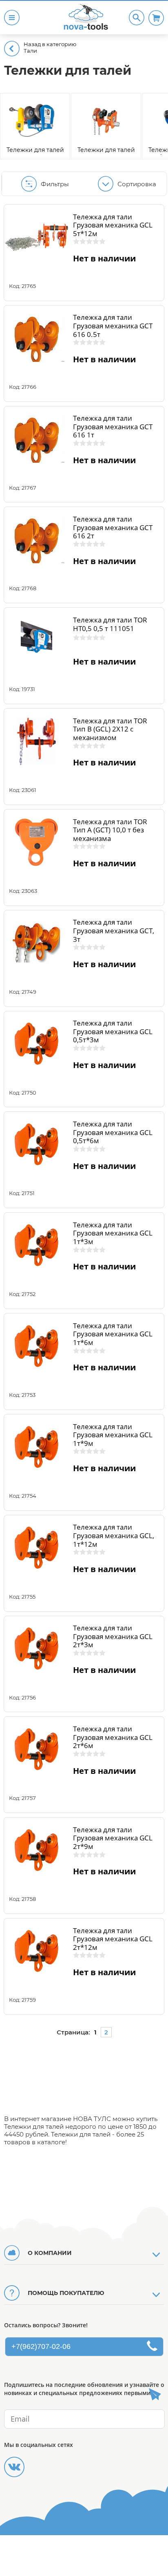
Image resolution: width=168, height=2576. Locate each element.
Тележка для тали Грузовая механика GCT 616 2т (113, 527)
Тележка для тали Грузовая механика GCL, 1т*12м (113, 1535)
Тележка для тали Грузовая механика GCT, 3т (113, 930)
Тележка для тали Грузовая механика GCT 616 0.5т (113, 325)
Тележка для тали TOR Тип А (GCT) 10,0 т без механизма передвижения (110, 834)
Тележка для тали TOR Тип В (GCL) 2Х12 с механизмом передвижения (110, 733)
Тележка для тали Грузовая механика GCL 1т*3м (113, 1233)
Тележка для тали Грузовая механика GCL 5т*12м (113, 225)
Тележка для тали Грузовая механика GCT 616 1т (113, 426)
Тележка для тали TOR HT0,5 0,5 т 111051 (110, 624)
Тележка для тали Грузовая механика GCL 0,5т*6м (113, 1132)
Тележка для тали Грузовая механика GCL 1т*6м (113, 1334)
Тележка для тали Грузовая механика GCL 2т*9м (113, 1838)
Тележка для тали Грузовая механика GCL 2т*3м (113, 1636)
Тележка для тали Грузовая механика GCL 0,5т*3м (113, 1031)
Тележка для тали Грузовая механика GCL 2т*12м (113, 1939)
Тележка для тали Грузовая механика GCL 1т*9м (113, 1435)
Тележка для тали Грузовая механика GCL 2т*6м (113, 1737)
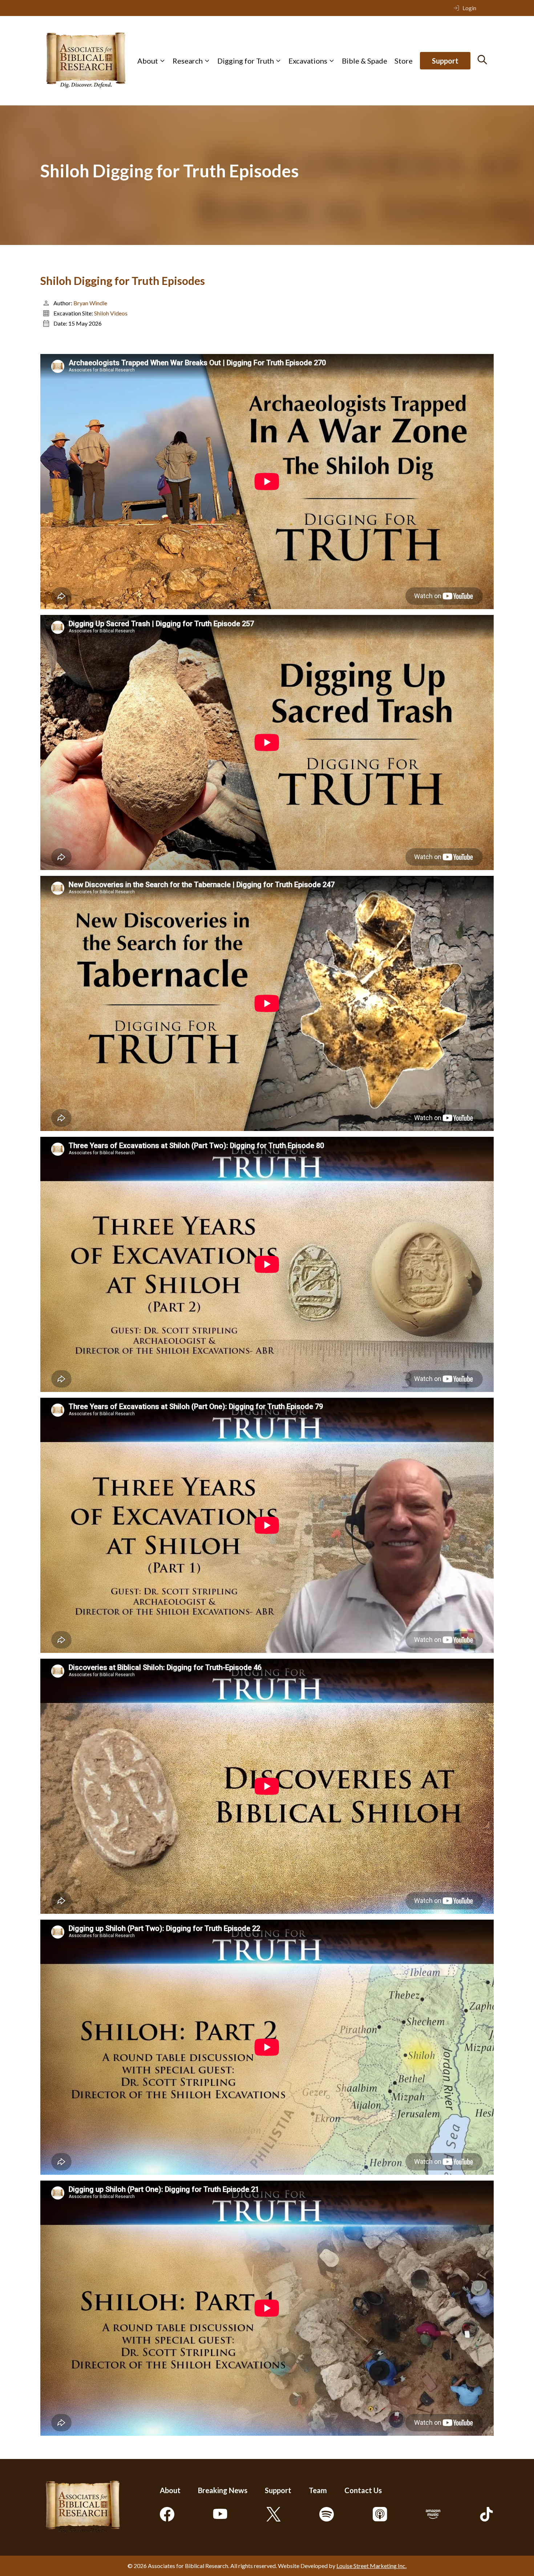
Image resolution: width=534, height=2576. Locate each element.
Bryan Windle (90, 302)
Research (188, 60)
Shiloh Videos (111, 313)
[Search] (482, 59)
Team (318, 2490)
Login (469, 7)
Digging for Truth (245, 60)
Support (445, 60)
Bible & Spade (364, 60)
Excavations (307, 60)
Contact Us (363, 2490)
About (147, 60)
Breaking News (222, 2490)
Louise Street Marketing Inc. (371, 2565)
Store (404, 60)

◆ REQUIREMENT ◆
For the material above, reproduce exactly the lines from the line with "Тележка для тали Грузовая механика GCL 0,5т*6м" to the line with "Тележка для тали Грузовая механика GCL 0,5т*3м", inclusive, and exclude all others.

◆ EXERCISE RESULT ◆
Тележка для тали Грузовая механика GCL 0,5т*6м (113, 1132)
Тележка для тали Грузовая механика GCL 1т*6м (113, 1334)
Тележка для тали Грузовая механика GCL 2т*9м (113, 1838)
Тележка для тали Грузовая механика GCL 2т*3м (113, 1636)
Тележка для тали Грузовая механика GCL 0,5т*3м (113, 1031)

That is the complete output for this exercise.